Many cellular and PCS carriers have been experimenting with polarization-diversity receive systems as substitutes for proven space-diversity receive systems. But before you make this change in your diversity scheme, you need to gain a clear understanding of the trade-offs involved between space-diversity and polarization-diversity techniques.

For several years, both cellular and PCS operators have been using space-diversity reception techniques to improve uplink performance. They expect to see improvements by horizontally spacing two antennas at least 10 wavelengths apart. This is based on the concept that during a deep fade at one antenna location, the fade will not be as severe at the other receive-antenna location. A diversity combiner then is used to either mix both signals together or select the best one.

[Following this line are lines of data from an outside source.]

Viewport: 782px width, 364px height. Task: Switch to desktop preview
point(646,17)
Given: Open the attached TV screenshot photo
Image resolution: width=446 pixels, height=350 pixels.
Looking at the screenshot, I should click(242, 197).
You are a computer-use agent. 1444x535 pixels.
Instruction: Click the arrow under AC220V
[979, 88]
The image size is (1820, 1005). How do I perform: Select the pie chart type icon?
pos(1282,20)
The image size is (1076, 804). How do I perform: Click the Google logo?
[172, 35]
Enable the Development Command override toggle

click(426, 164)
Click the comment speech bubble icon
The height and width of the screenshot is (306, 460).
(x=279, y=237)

There are clear benefits to using space diversity. It offers proven improvement in uplink performance for reception of both mobiles and portables. But a suitable structure is required to allow for the 10-wavelength spacing of the two receive antennas.

During the last two years, carriers have been experimenting with the use of polarization-diversity techniques. Polarization diversity is different from space diversity. It is based on the concept that in high multipath environments, the signal from a portable received at the base station will have varying polarization. The mechanism of decorrelation for the different polarizations is the multipath reflections encountered by a signal traveling between the portable and base station. The reflection coefficient encountered by each polarization typically is different. You can improve uplink performance by using two receive antennas with orthogonal polarizations and combining these signals. Because the two receive antennas do not need to be spaced apart horizontally to accomplish this, you can mount them under the same radome.

When communicating with portables, polarization diversity works like space diversity in high multipath environments such as dense urban. However, it doesn't offer the same performance when communicating to mobiles.

As early as 1990, experimenters such as Rodney Vaughan were testing the concept of polarization-diversity systems.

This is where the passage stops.